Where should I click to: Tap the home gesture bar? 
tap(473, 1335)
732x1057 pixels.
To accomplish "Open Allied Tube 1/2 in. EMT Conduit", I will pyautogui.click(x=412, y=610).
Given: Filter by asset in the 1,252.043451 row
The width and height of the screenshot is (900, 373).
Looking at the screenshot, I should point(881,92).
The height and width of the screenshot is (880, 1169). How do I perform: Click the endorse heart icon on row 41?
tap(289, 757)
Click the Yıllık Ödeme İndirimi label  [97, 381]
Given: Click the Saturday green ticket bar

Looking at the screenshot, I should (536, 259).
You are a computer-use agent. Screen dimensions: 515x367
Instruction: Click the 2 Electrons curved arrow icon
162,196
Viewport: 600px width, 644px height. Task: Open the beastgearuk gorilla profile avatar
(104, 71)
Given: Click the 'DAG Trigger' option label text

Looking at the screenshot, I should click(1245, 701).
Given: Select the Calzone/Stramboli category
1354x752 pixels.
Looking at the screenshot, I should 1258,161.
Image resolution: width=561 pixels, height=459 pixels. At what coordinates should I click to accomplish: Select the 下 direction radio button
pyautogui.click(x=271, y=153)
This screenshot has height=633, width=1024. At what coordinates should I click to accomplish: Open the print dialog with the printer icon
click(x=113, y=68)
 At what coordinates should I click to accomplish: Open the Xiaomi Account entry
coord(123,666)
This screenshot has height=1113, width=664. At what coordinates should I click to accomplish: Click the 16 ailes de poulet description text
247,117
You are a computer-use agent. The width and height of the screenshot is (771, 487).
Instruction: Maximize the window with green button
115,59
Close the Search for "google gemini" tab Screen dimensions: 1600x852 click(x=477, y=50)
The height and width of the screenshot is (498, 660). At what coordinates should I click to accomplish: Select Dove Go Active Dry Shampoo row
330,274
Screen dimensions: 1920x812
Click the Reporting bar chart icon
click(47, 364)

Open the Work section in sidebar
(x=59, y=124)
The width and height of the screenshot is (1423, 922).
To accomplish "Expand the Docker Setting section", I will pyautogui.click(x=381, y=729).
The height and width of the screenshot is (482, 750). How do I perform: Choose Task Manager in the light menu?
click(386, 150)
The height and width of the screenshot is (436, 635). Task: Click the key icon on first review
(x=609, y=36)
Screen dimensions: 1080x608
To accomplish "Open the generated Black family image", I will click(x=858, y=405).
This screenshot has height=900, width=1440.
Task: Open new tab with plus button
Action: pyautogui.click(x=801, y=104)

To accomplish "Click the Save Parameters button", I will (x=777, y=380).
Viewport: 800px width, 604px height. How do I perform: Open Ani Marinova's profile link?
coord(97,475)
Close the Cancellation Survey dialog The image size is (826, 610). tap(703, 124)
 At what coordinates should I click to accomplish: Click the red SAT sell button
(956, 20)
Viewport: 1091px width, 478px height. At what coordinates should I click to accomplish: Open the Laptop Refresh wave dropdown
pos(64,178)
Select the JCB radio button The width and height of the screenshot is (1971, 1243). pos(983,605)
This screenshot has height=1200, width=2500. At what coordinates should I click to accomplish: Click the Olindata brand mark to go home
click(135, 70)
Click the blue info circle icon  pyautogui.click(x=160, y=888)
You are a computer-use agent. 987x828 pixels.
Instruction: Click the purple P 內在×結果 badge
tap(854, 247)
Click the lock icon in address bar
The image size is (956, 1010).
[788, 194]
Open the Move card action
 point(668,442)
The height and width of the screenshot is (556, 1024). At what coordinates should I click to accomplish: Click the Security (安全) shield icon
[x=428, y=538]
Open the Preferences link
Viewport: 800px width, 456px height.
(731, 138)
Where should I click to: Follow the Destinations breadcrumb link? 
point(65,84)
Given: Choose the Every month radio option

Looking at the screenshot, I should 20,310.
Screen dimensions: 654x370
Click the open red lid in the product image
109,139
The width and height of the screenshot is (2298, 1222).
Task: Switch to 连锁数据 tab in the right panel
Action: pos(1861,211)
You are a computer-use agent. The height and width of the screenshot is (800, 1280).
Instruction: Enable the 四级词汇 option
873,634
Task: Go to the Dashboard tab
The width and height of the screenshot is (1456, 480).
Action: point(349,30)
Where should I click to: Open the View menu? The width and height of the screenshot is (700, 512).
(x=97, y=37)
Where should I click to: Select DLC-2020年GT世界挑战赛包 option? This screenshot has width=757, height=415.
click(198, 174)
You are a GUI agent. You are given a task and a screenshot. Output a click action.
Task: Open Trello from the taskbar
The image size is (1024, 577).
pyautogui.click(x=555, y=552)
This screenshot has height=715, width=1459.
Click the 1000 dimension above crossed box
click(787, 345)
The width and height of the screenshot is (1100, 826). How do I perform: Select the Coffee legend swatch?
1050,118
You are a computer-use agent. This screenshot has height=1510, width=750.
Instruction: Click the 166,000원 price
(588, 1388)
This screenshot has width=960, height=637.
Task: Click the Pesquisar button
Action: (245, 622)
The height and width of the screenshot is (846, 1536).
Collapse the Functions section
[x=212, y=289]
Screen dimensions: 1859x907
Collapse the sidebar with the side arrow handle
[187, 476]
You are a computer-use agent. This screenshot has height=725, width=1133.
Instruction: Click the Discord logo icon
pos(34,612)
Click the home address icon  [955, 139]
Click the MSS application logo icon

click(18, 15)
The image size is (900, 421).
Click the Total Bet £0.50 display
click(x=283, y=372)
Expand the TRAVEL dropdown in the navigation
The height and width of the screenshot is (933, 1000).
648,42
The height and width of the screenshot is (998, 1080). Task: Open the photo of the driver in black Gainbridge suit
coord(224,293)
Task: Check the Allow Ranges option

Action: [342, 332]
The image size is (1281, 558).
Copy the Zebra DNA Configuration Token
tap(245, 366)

WORK INSTRUCTIONS: Exactly as written, copy out all the entries above.

OUTPUT BELOW:
Where should I click to: Tap the home gesture bar? 
tap(473, 1335)
732x1057 pixels.
To accomplish "Open Allied Tube 1/2 in. EMT Conduit", I will pyautogui.click(x=412, y=610).
Given: Filter by asset in the 1,252.043451 row
The width and height of the screenshot is (900, 373).
Looking at the screenshot, I should point(881,92).
The height and width of the screenshot is (880, 1169). How do I perform: Click the endorse heart icon on row 41?
tap(289, 757)
Click the Yıllık Ödeme İndirimi label  [97, 381]
Given: Click the Saturday green ticket bar

Looking at the screenshot, I should (536, 259).
You are a computer-use agent. Screen dimensions: 515x367
Instruction: Click the 2 Electrons curved arrow icon
162,196
Viewport: 600px width, 644px height. Task: Open the beastgearuk gorilla profile avatar
(104, 71)
Given: Click the 'DAG Trigger' option label text

Looking at the screenshot, I should click(1245, 701).
Given: Select the Calzone/Stramboli category
1354x752 pixels.
Looking at the screenshot, I should 1258,161.
Image resolution: width=561 pixels, height=459 pixels. At what coordinates should I click to accomplish: Select the 下 direction radio button
pyautogui.click(x=271, y=153)
This screenshot has height=633, width=1024. At what coordinates should I click to accomplish: Open the print dialog with the printer icon
click(x=113, y=68)
 At what coordinates should I click to accomplish: Open the Xiaomi Account entry
coord(123,666)
This screenshot has height=1113, width=664. At what coordinates should I click to accomplish: Click the 16 ailes de poulet description text
247,117
You are a computer-use agent. The width and height of the screenshot is (771, 487).
Instruction: Maximize the window with green button
115,59
Close the Search for "google gemini" tab Screen dimensions: 1600x852 click(x=477, y=50)
The height and width of the screenshot is (498, 660). At what coordinates should I click to accomplish: Select Dove Go Active Dry Shampoo row
330,274
Screen dimensions: 1920x812
Click the Reporting bar chart icon
click(47, 364)

Open the Work section in sidebar
(x=59, y=124)
The width and height of the screenshot is (1423, 922).
To accomplish "Expand the Docker Setting section", I will pyautogui.click(x=381, y=729).
The height and width of the screenshot is (482, 750). How do I perform: Choose Task Manager in the light menu?
click(386, 150)
The height and width of the screenshot is (436, 635). Task: Click the key icon on first review
(x=609, y=36)
Screen dimensions: 1080x608
To accomplish "Open the generated Black family image", I will click(x=858, y=405).
This screenshot has height=900, width=1440.
Task: Open new tab with plus button
Action: pyautogui.click(x=801, y=104)

To accomplish "Click the Save Parameters button", I will (x=777, y=380).
Viewport: 800px width, 604px height. How do I perform: Open Ani Marinova's profile link?
coord(97,475)
Close the Cancellation Survey dialog The image size is (826, 610). tap(703, 124)
 At what coordinates should I click to accomplish: Click the red SAT sell button
(956, 20)
Viewport: 1091px width, 478px height. At what coordinates should I click to accomplish: Open the Laptop Refresh wave dropdown
pos(64,178)
Select the JCB radio button The width and height of the screenshot is (1971, 1243). pos(983,605)
This screenshot has height=1200, width=2500. At what coordinates should I click to accomplish: Click the Olindata brand mark to go home
click(135, 70)
Click the blue info circle icon  pyautogui.click(x=160, y=888)
You are a computer-use agent. 987x828 pixels.
Instruction: Click the purple P 內在×結果 badge
tap(854, 247)
Click the lock icon in address bar
The image size is (956, 1010).
[788, 194]
Open the Move card action
 point(668,442)
The height and width of the screenshot is (556, 1024). At what coordinates should I click to accomplish: Click the Security (安全) shield icon
[x=428, y=538]
Open the Preferences link
Viewport: 800px width, 456px height.
(731, 138)
Where should I click to: Follow the Destinations breadcrumb link? 
point(65,84)
Given: Choose the Every month radio option

Looking at the screenshot, I should 20,310.
Screen dimensions: 654x370
Click the open red lid in the product image
109,139
The width and height of the screenshot is (2298, 1222).
Task: Switch to 连锁数据 tab in the right panel
Action: pos(1861,211)
You are a computer-use agent. The height and width of the screenshot is (800, 1280).
Instruction: Enable the 四级词汇 option
873,634
Task: Go to the Dashboard tab
The width and height of the screenshot is (1456, 480).
Action: point(349,30)
Where should I click to: Open the View menu? The width and height of the screenshot is (700, 512).
(x=97, y=37)
Where should I click to: Select DLC-2020年GT世界挑战赛包 option? This screenshot has width=757, height=415.
click(198, 174)
You are a GUI agent. You are given a task and a screenshot. Output a click action.
Task: Open Trello from the taskbar
The image size is (1024, 577).
pyautogui.click(x=555, y=552)
This screenshot has height=715, width=1459.
Click the 1000 dimension above crossed box
click(787, 345)
The width and height of the screenshot is (1100, 826). How do I perform: Select the Coffee legend swatch?
1050,118
You are a computer-use agent. This screenshot has height=1510, width=750.
Instruction: Click the 166,000원 price
(588, 1388)
This screenshot has width=960, height=637.
Task: Click the Pesquisar button
Action: (245, 622)
The height and width of the screenshot is (846, 1536).
Collapse the Functions section
[x=212, y=289]
Screen dimensions: 1859x907
Collapse the sidebar with the side arrow handle
[187, 476]
You are a computer-use agent. This screenshot has height=725, width=1133.
Instruction: Click the Discord logo icon
pos(34,612)
Click the home address icon  [955, 139]
Click the MSS application logo icon

click(18, 15)
The image size is (900, 421).
Click the Total Bet £0.50 display
click(x=283, y=372)
Expand the TRAVEL dropdown in the navigation
The height and width of the screenshot is (933, 1000).
648,42
The height and width of the screenshot is (998, 1080). Task: Open the photo of the driver in black Gainbridge suit
coord(224,293)
Task: Check the Allow Ranges option

Action: [342, 332]
The image size is (1281, 558).
Copy the Zebra DNA Configuration Token
tap(245, 366)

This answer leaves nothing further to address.